Os deputados do PSD/Açores na Assembleia da República, Berta Cabral e António Ventura, querem que o Governo altere, no ano letivo 2018/2019, a hora de início dos exames nacionais, “de forma a que estes tenham início às 10h30 em Portugal continental e na Região Autónoma da Madeira, e às correspondentes 9h30 na Região Autónoma dos Açores”, defendem.

“A realização dos exames nacionais é um dos momentos mais relevante na vida dos estudantes do ensino secundário, seja pela avaliação para a sua conclusão, como pelo seu peso numa candidatura ao ensino superior, para a qual são prova de ingresso”, referem.

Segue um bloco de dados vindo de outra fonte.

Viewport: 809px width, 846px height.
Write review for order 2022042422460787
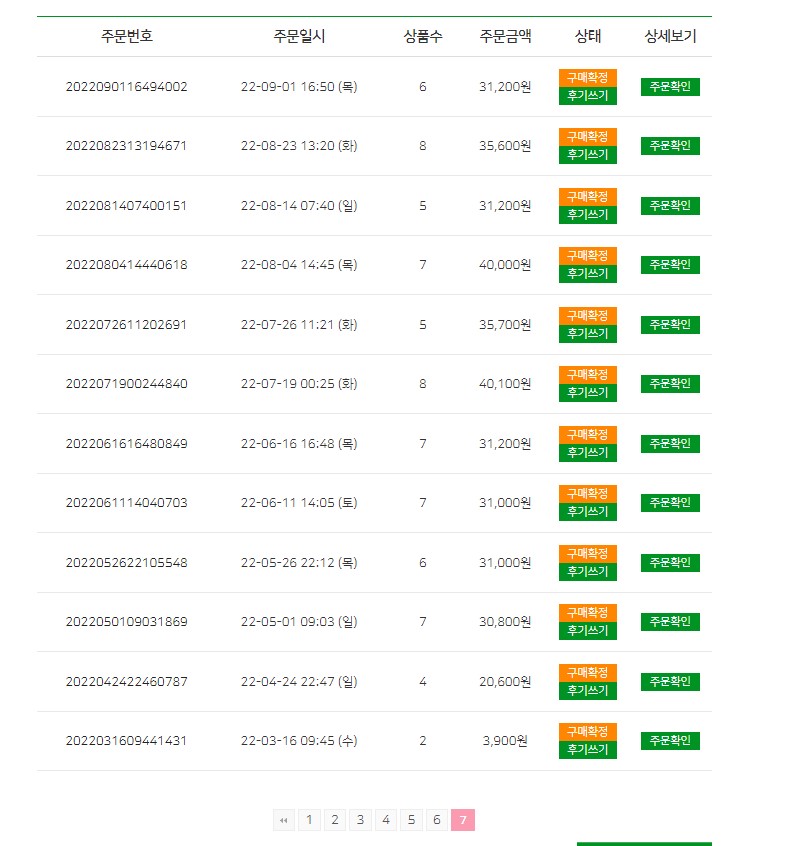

“São provas que influenciam fortemente o futuro de cada português que frequente o ensino secundário”, garantem, com António Ventura a explicar que, no calendário da 1ª Fase dos Exames Finais Nacionais do Ensino Secundário, “a quase totalidade dos exames nacionais tem início pelas 9h30, sendo que “o aluno tem de comparecer na sala com cerca de 30 minutos de antecedência, pois a chamada é efetuada 15 minutos antes de se iniciar o exame”.

“Nos Açores, devido à diferença horária face a Portugal continental, os exames começam uma hora mais cedo, nomeadamente às 8h30, e portanto têm de se apresentar para exame cerca das 8h00”, adianta.

O deputado acrescenta que, nos Açores, “a maioria dos estudantes não tem à sua disposição transporte próprio, estando portanto dependentes dos transportes públicos, que apresentam horários fixos”.

Assim, “a orografia, a dispersão populacional, a rede viária e os horários dos transportes públicos farão com que muitos estudantes açorianos tenham de acordar várias horas mais cedo, para estarem atempadamente na escola para a realização dos exames nacionais”, refere.

Para os parlamentares do PSD na Assembleia da República, “o conhecimento e a investigação científica remetem para a importância do sono e da sua qualidade para os resultados educativos dos alunos. Pelo que esta nossa proposta tem toda a razão de ser, esperando-se que a tutela assim também o entenda”, concluem.